--- Data extracts Enclosed Below ---

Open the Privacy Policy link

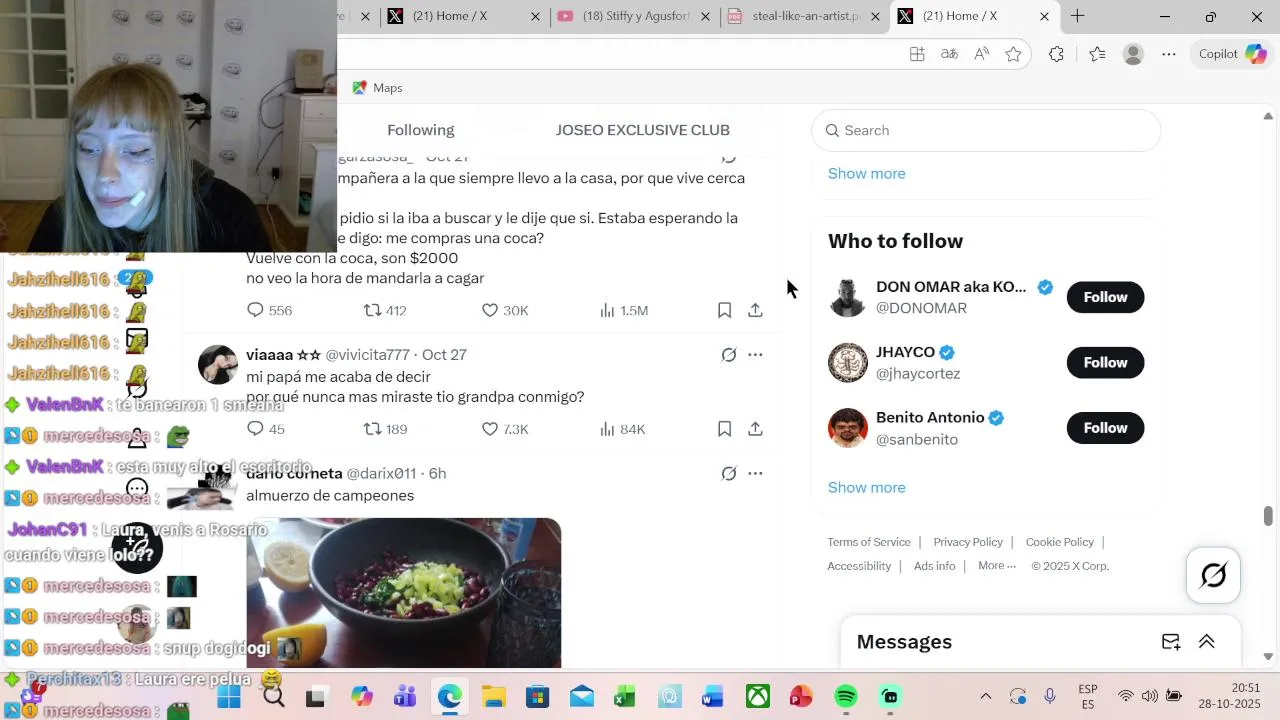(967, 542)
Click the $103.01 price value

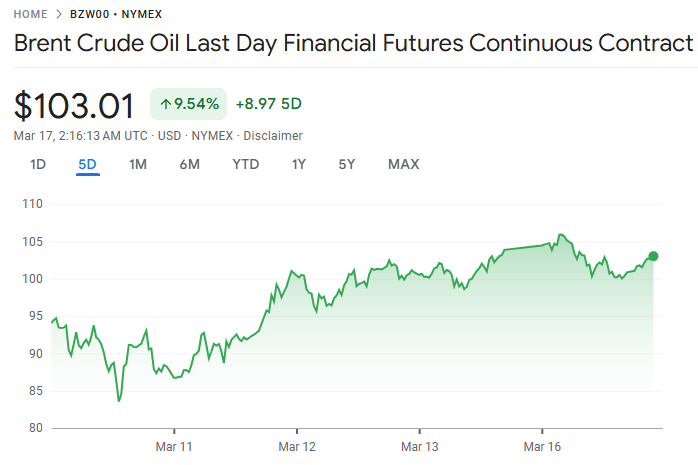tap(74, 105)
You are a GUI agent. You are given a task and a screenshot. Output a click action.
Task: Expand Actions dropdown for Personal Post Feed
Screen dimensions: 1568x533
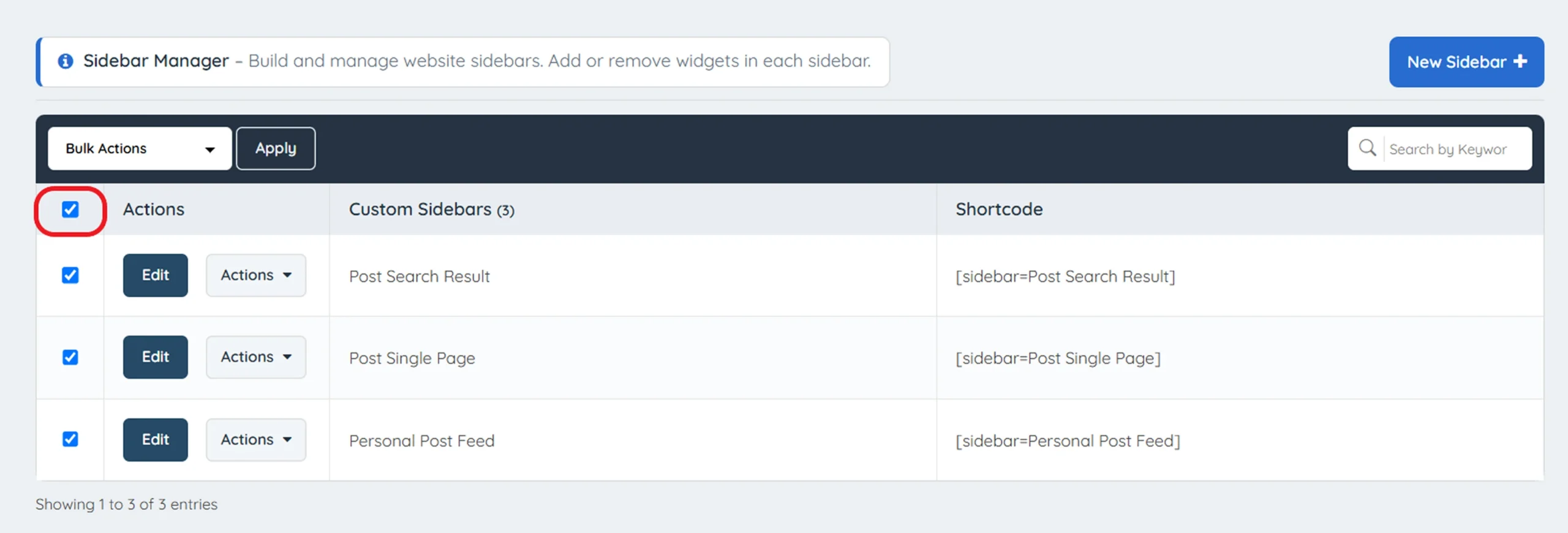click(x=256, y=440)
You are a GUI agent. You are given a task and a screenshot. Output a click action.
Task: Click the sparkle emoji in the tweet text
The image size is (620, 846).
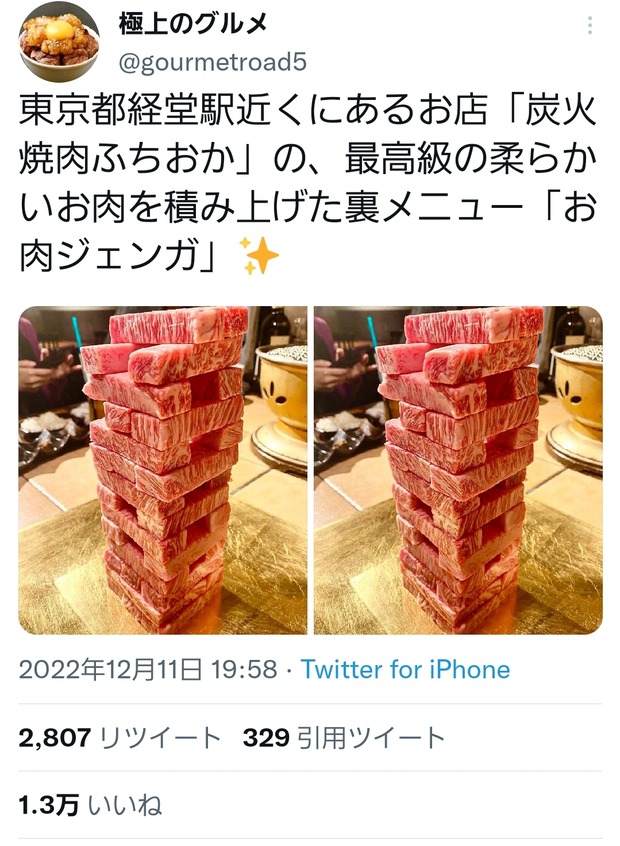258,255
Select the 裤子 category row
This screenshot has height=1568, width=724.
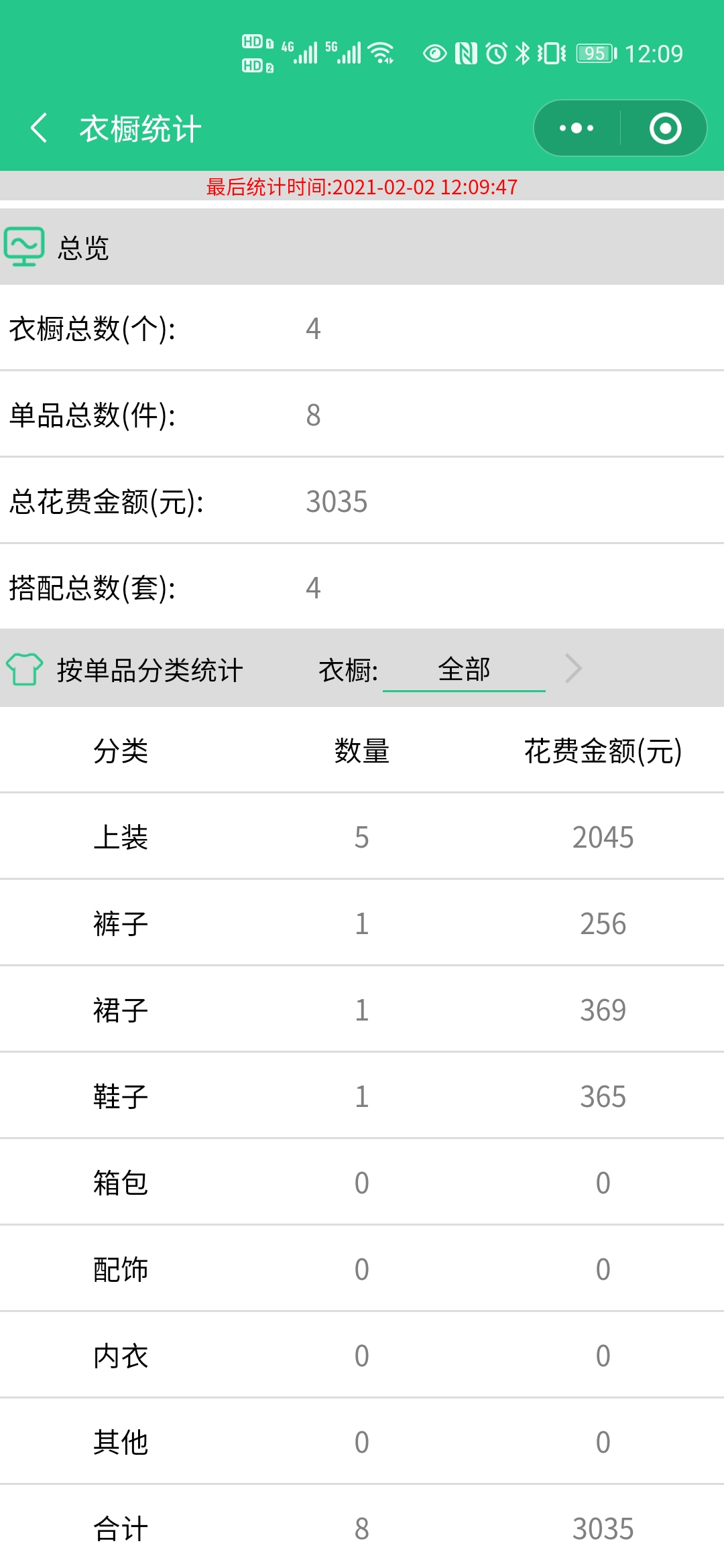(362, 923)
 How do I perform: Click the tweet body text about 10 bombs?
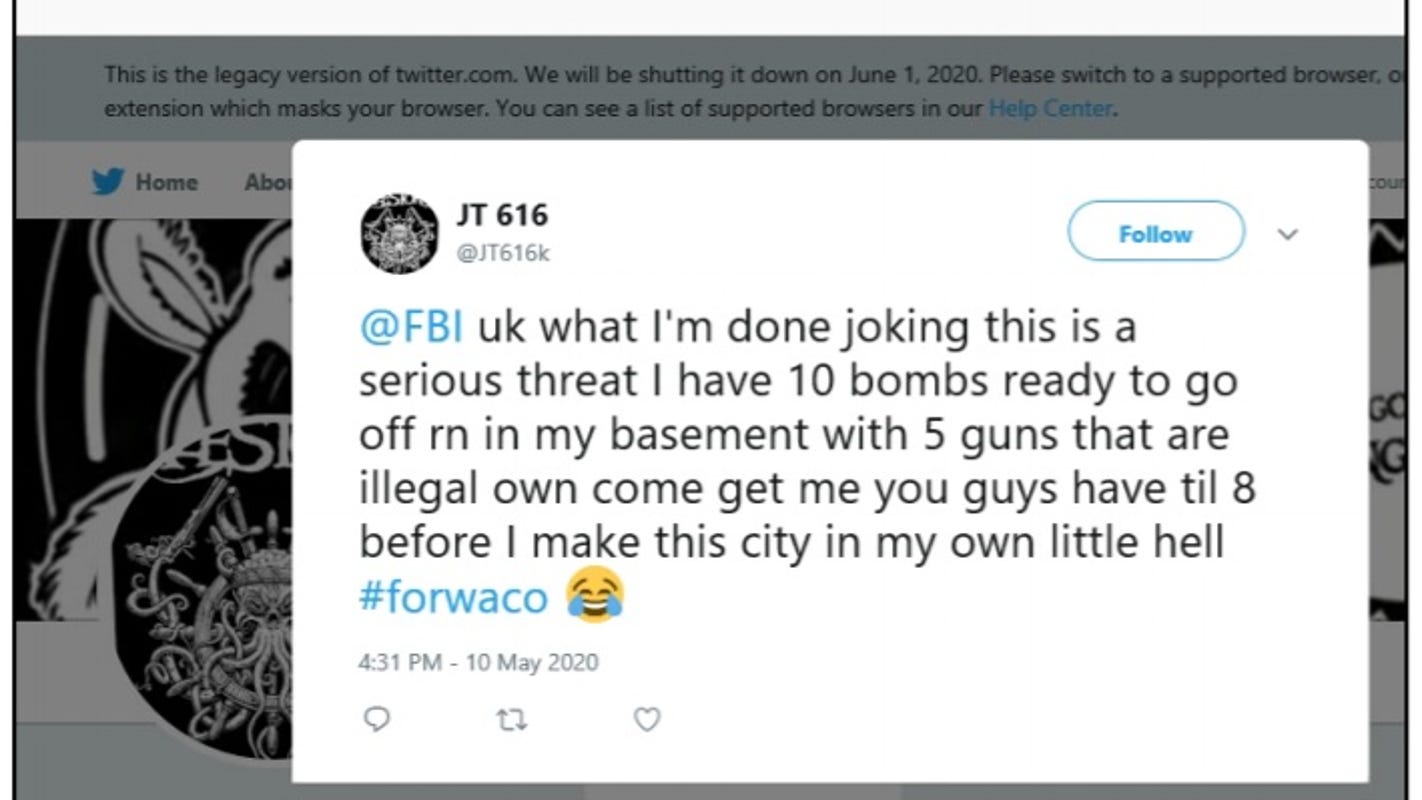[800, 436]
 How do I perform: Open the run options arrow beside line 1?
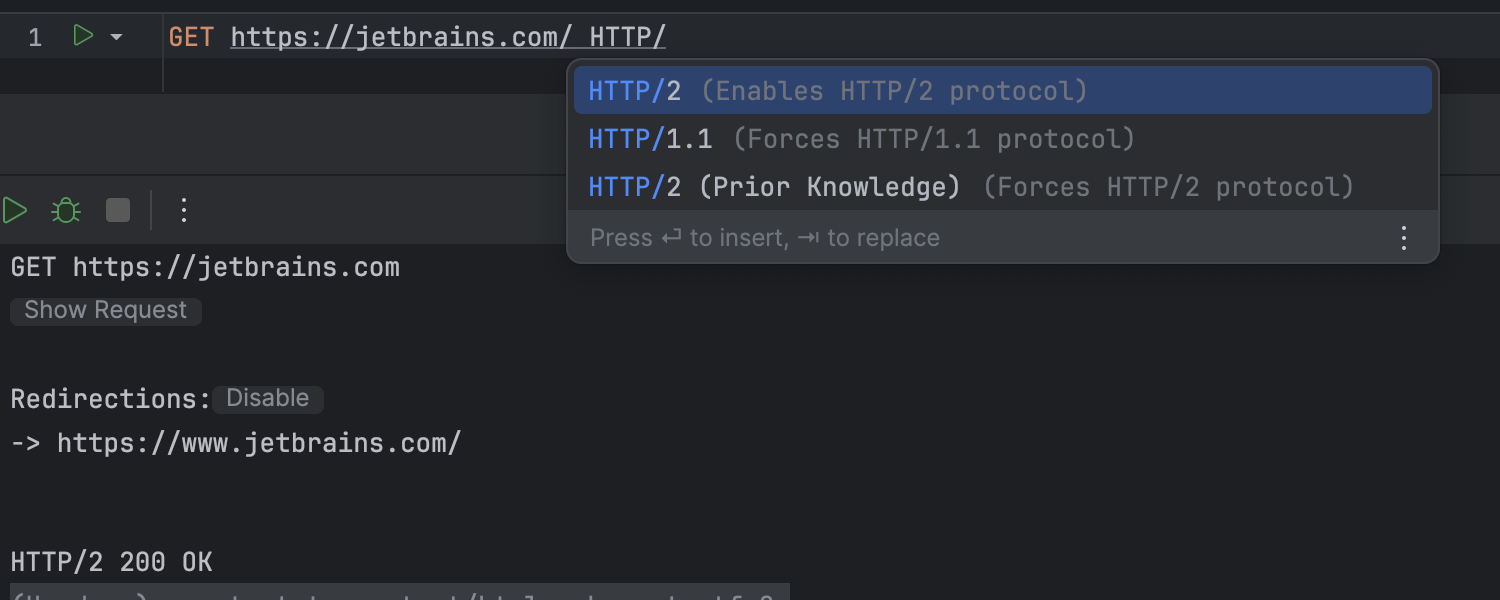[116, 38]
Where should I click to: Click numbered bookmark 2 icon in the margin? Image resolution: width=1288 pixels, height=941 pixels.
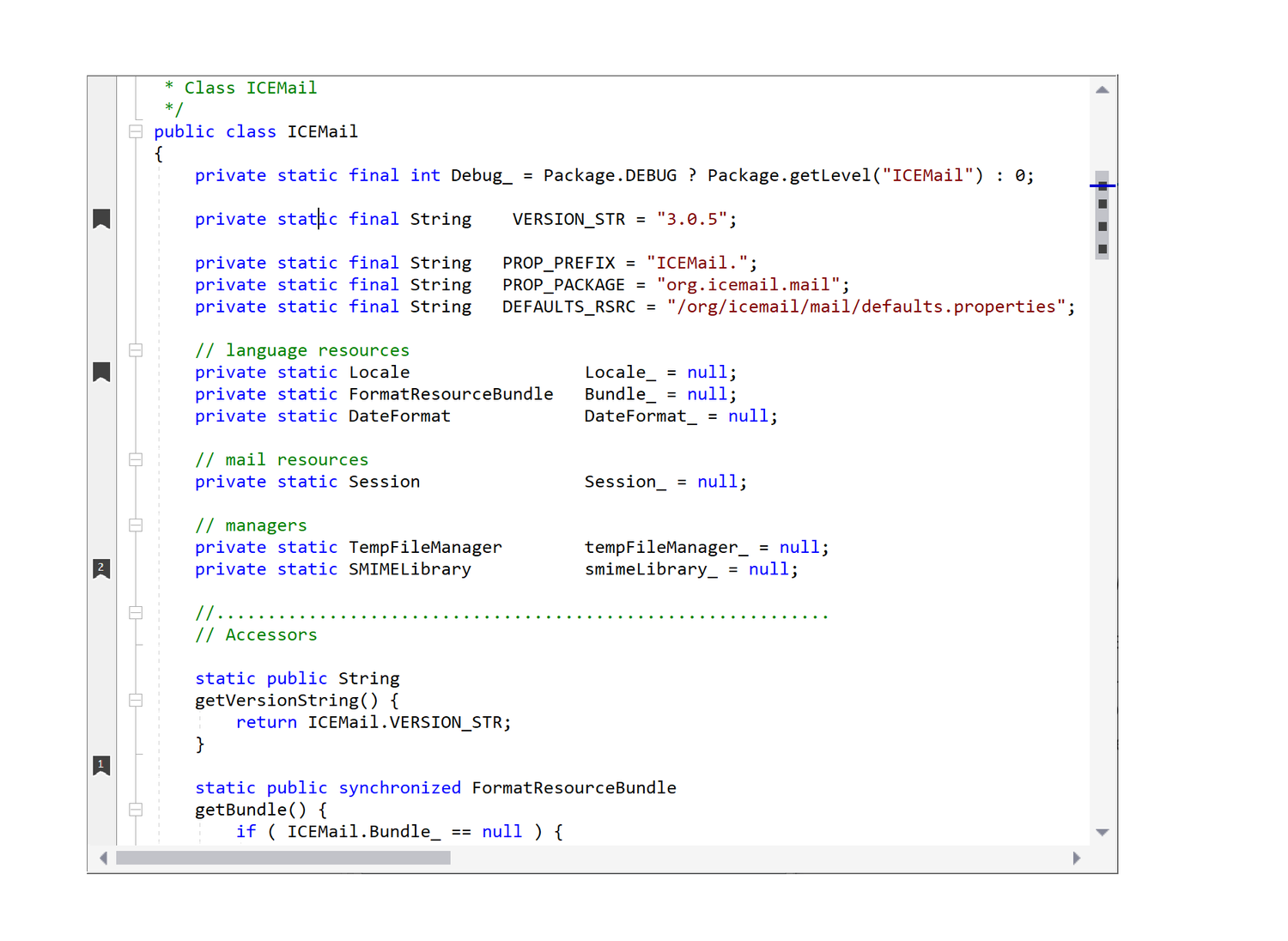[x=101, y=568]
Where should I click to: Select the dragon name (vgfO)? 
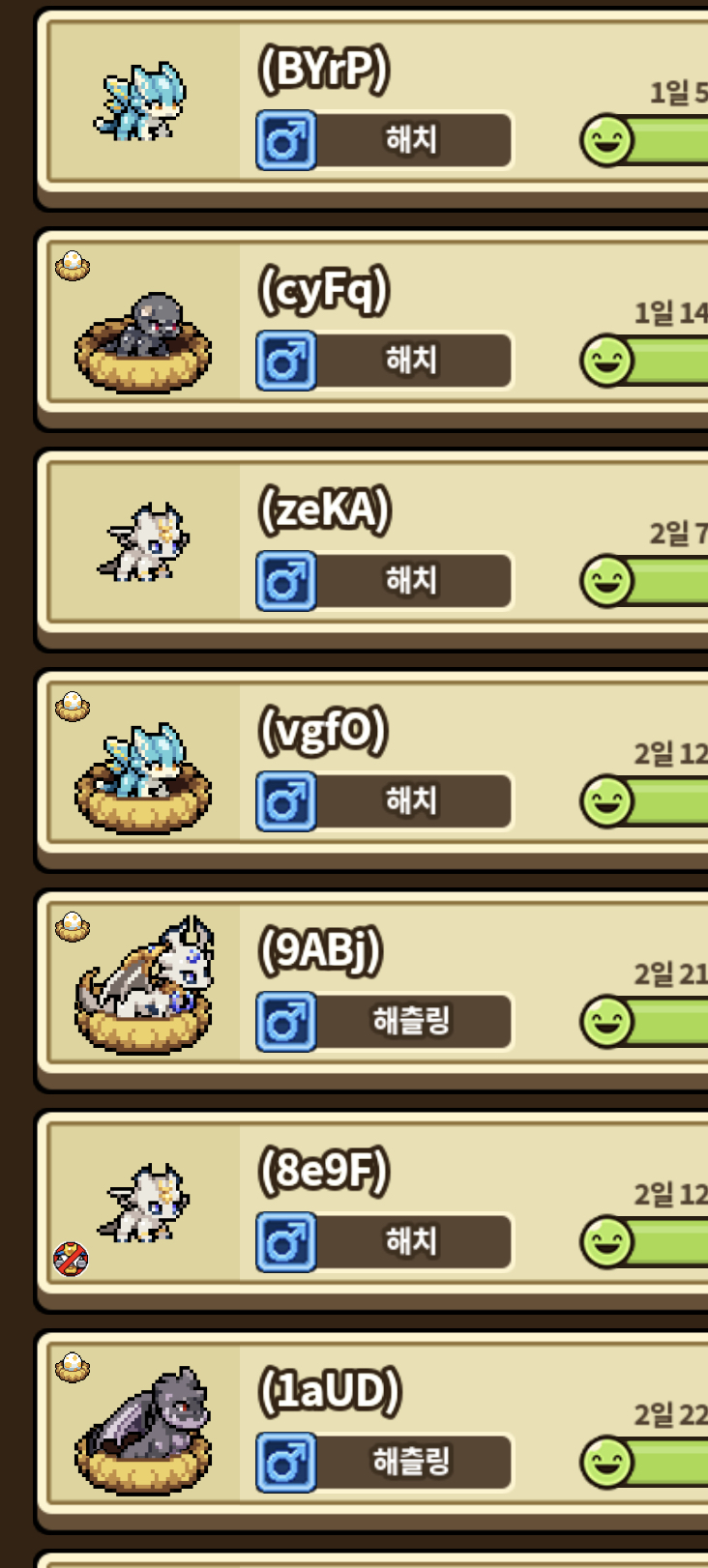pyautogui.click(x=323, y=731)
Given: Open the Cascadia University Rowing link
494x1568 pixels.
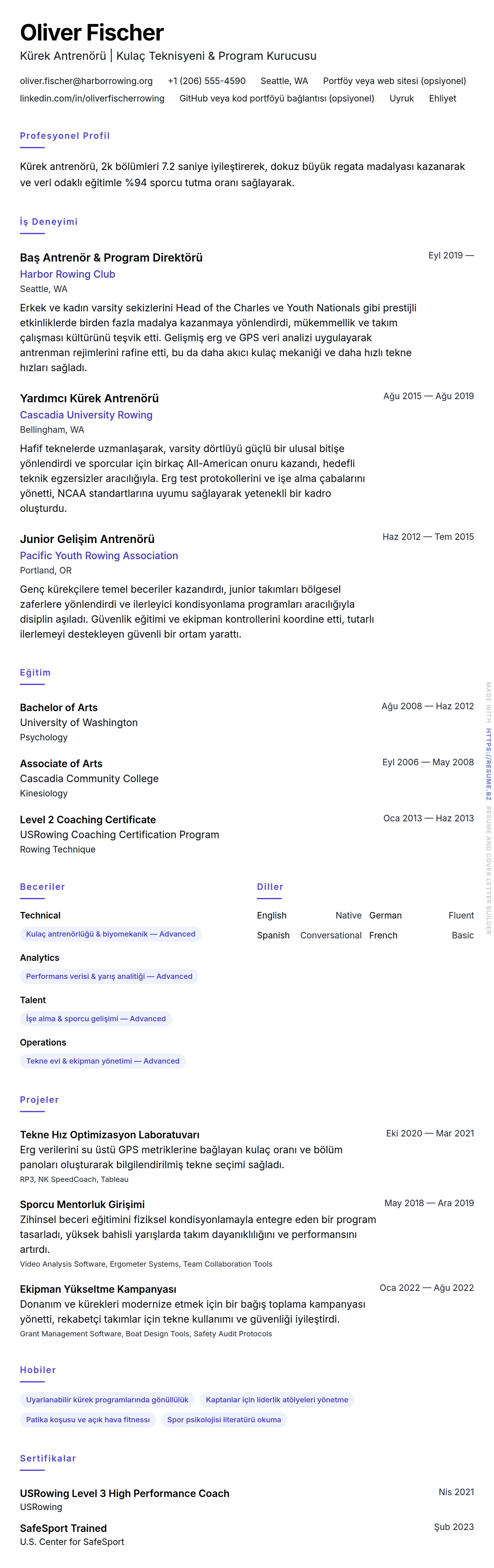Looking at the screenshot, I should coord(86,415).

--- End of Enclosed Data extracts ---

- _Your objective_: Retype the listing exactly. Leave the pictures out.

- _Response to this task_:
Open the Privacy Policy link

(967, 542)
Click the $103.01 price value

tap(74, 105)
You are a GUI agent. You are given a task and a screenshot. Output a click action.
Task: Expand Actions dropdown for Personal Post Feed
Screen dimensions: 1568x533
click(x=256, y=440)
You are a GUI agent. You are given a task and a screenshot. Output a click action.
Task: Click the sparkle emoji in the tweet text
The image size is (620, 846).
258,255
Select the 裤子 category row
This screenshot has height=1568, width=724.
(362, 923)
 How do I perform: Click the tweet body text about 10 bombs?
[800, 436]
 How do I perform: Open the run options arrow beside line 1?
[116, 38]
Where should I click to: Click numbered bookmark 2 icon in the margin? Image resolution: width=1288 pixels, height=941 pixels.
[x=101, y=568]
Where should I click to: Select the dragon name (vgfO)? 
pyautogui.click(x=323, y=731)
Given: Open the Cascadia University Rowing link
494x1568 pixels.
Looking at the screenshot, I should coord(86,415).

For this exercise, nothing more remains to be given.